→ Exercise
Set down every record exactly as it appears.
Given data START
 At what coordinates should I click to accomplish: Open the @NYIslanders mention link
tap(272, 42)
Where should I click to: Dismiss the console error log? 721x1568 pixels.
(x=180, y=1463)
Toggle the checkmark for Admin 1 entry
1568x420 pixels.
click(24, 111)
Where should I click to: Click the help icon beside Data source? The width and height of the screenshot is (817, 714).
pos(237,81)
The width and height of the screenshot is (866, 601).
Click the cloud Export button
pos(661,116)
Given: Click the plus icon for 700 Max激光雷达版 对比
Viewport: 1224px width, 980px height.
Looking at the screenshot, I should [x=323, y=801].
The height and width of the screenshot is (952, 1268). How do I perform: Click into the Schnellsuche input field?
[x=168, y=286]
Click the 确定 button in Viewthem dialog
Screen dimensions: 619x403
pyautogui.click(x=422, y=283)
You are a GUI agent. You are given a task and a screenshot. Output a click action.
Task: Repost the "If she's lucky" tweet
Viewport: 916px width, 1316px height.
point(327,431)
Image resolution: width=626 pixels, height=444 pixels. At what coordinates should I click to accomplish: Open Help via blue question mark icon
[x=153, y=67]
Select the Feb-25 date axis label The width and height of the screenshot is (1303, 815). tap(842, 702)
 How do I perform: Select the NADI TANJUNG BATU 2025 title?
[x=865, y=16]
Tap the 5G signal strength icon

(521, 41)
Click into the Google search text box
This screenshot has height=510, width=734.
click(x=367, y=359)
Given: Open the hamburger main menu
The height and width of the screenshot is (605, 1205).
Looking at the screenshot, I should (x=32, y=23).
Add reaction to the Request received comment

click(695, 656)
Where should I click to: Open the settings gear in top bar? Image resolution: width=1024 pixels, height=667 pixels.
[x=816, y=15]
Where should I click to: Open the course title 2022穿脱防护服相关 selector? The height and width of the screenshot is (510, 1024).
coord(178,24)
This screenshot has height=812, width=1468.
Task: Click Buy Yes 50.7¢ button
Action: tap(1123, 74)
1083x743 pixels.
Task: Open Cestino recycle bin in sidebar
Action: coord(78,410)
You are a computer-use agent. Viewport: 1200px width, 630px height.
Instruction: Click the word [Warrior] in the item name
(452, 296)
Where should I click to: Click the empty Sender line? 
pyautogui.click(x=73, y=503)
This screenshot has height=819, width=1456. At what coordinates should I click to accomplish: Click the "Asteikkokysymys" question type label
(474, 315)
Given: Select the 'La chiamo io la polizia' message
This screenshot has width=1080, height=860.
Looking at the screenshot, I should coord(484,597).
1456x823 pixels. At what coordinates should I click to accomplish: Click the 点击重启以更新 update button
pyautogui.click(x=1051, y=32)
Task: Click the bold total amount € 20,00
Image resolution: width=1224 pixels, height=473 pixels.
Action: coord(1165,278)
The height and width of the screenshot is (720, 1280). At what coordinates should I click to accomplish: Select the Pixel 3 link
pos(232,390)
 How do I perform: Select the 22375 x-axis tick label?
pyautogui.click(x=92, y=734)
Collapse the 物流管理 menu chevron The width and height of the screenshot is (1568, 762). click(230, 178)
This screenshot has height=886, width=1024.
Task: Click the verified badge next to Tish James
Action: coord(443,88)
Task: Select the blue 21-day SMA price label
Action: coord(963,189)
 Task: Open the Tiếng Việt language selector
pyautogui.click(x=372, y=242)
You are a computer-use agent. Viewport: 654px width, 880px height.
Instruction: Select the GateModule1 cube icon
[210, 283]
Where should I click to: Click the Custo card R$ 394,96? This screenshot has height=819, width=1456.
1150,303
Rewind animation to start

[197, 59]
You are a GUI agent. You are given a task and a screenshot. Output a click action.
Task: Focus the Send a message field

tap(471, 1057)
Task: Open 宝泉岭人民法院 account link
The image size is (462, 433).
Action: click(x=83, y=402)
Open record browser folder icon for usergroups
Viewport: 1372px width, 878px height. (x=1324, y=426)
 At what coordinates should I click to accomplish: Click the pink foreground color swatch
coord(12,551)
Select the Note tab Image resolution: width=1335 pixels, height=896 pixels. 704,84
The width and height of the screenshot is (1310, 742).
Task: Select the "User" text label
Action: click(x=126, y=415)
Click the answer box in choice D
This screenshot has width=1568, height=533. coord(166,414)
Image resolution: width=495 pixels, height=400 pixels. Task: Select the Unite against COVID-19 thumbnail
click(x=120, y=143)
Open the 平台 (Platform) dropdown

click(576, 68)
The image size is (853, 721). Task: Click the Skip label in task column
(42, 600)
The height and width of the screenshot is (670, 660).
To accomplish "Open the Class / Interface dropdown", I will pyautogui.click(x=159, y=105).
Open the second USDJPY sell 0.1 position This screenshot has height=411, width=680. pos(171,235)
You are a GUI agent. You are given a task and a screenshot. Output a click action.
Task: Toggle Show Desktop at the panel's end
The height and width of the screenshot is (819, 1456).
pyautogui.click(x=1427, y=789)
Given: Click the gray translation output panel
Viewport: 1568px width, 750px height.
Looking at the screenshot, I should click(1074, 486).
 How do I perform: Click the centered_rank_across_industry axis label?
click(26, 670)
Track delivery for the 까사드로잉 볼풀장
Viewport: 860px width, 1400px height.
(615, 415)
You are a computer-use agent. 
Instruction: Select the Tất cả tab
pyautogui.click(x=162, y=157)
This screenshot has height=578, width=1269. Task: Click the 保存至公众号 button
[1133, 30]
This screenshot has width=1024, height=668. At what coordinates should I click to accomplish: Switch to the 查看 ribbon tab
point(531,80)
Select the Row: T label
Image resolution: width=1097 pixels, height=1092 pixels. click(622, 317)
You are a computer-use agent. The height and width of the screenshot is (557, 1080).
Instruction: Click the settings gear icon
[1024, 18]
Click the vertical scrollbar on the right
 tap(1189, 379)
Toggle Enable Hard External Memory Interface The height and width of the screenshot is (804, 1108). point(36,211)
Given data END
→ Output below
 At what coordinates should I click to accomplish: Open the @NYIslanders mention link
tap(272, 42)
Where should I click to: Dismiss the console error log? 721x1568 pixels.
(x=180, y=1463)
Toggle the checkmark for Admin 1 entry
1568x420 pixels.
click(24, 111)
Where should I click to: Click the help icon beside Data source? The width and height of the screenshot is (817, 714).
pos(237,81)
The width and height of the screenshot is (866, 601).
Click the cloud Export button
pos(661,116)
Given: Click the plus icon for 700 Max激光雷达版 对比
Viewport: 1224px width, 980px height.
Looking at the screenshot, I should [x=323, y=801].
The height and width of the screenshot is (952, 1268). How do I perform: Click into the Schnellsuche input field?
[x=168, y=286]
Click the 确定 button in Viewthem dialog
Screen dimensions: 619x403
pyautogui.click(x=422, y=283)
You are a GUI agent. You are given a task and a screenshot. Output a click action.
Task: Repost the "If she's lucky" tweet
Viewport: 916px width, 1316px height.
point(327,431)
Image resolution: width=626 pixels, height=444 pixels. At what coordinates should I click to accomplish: Open Help via blue question mark icon
[x=153, y=67]
Select the Feb-25 date axis label The width and height of the screenshot is (1303, 815). tap(842, 702)
 How do I perform: Select the NADI TANJUNG BATU 2025 title?
[x=865, y=16]
Tap the 5G signal strength icon

(521, 41)
Click into the Google search text box
This screenshot has height=510, width=734.
click(x=367, y=359)
Given: Open the hamburger main menu
The height and width of the screenshot is (605, 1205).
Looking at the screenshot, I should (x=32, y=23).
Add reaction to the Request received comment

click(695, 656)
Where should I click to: Open the settings gear in top bar? Image resolution: width=1024 pixels, height=667 pixels.
[x=816, y=15]
Where should I click to: Open the course title 2022穿脱防护服相关 selector? The height and width of the screenshot is (510, 1024).
coord(178,24)
This screenshot has height=812, width=1468.
Task: Click Buy Yes 50.7¢ button
Action: tap(1123, 74)
1083x743 pixels.
Task: Open Cestino recycle bin in sidebar
Action: coord(78,410)
You are a computer-use agent. Viewport: 1200px width, 630px height.
Instruction: Click the word [Warrior] in the item name
(452, 296)
Where should I click to: Click the empty Sender line? 
pyautogui.click(x=73, y=503)
This screenshot has height=819, width=1456. At what coordinates should I click to accomplish: Click the "Asteikkokysymys" question type label
(474, 315)
Given: Select the 'La chiamo io la polizia' message
This screenshot has width=1080, height=860.
Looking at the screenshot, I should coord(484,597).
1456x823 pixels. At what coordinates should I click to accomplish: Click the 点击重启以更新 update button
pyautogui.click(x=1051, y=32)
Task: Click the bold total amount € 20,00
Image resolution: width=1224 pixels, height=473 pixels.
Action: coord(1165,278)
The height and width of the screenshot is (720, 1280). At what coordinates should I click to accomplish: Select the Pixel 3 link
pos(232,390)
 How do I perform: Select the 22375 x-axis tick label?
pyautogui.click(x=92, y=734)
Collapse the 物流管理 menu chevron The width and height of the screenshot is (1568, 762). click(230, 178)
This screenshot has height=886, width=1024.
Task: Click the verified badge next to Tish James
Action: coord(443,88)
Task: Select the blue 21-day SMA price label
Action: coord(963,189)
 Task: Open the Tiếng Việt language selector
pyautogui.click(x=372, y=242)
You are a computer-use agent. Viewport: 654px width, 880px height.
Instruction: Select the GateModule1 cube icon
[210, 283]
Where should I click to: Click the Custo card R$ 394,96? This screenshot has height=819, width=1456.
1150,303
Rewind animation to start

[197, 59]
You are a GUI agent. You are given a task and a screenshot. Output a click action.
Task: Focus the Send a message field

tap(471, 1057)
Task: Open 宝泉岭人民法院 account link
The image size is (462, 433).
Action: click(x=83, y=402)
Open record browser folder icon for usergroups
Viewport: 1372px width, 878px height. (x=1324, y=426)
 At what coordinates should I click to accomplish: Click the pink foreground color swatch
coord(12,551)
Select the Note tab Image resolution: width=1335 pixels, height=896 pixels. 704,84
The width and height of the screenshot is (1310, 742).
Task: Select the "User" text label
Action: click(x=126, y=415)
Click the answer box in choice D
This screenshot has width=1568, height=533. coord(166,414)
Image resolution: width=495 pixels, height=400 pixels. Task: Select the Unite against COVID-19 thumbnail
click(x=120, y=143)
Open the 平台 (Platform) dropdown

click(576, 68)
The image size is (853, 721). Task: Click the Skip label in task column
(42, 600)
The height and width of the screenshot is (670, 660).
To accomplish "Open the Class / Interface dropdown", I will pyautogui.click(x=159, y=105).
Open the second USDJPY sell 0.1 position This screenshot has height=411, width=680. pos(171,235)
You are a GUI agent. You are given a task and a screenshot. Output a click action.
Task: Toggle Show Desktop at the panel's end
The height and width of the screenshot is (819, 1456).
pyautogui.click(x=1427, y=789)
Given: Click the gray translation output panel
Viewport: 1568px width, 750px height.
Looking at the screenshot, I should click(1074, 486).
 How do I perform: Click the centered_rank_across_industry axis label?
click(26, 670)
Track delivery for the 까사드로잉 볼풀장
Viewport: 860px width, 1400px height.
(615, 415)
You are a computer-use agent. 
Instruction: Select the Tất cả tab
pyautogui.click(x=162, y=157)
This screenshot has height=578, width=1269. Task: Click the 保存至公众号 button
[1133, 30]
This screenshot has width=1024, height=668. At what coordinates should I click to accomplish: Switch to the 查看 ribbon tab
point(531,80)
Select the Row: T label
Image resolution: width=1097 pixels, height=1092 pixels. click(622, 317)
You are a computer-use agent. The height and width of the screenshot is (557, 1080).
Instruction: Click the settings gear icon
[1024, 18]
Click the vertical scrollbar on the right
 tap(1189, 379)
Toggle Enable Hard External Memory Interface The height and width of the screenshot is (804, 1108). point(36,211)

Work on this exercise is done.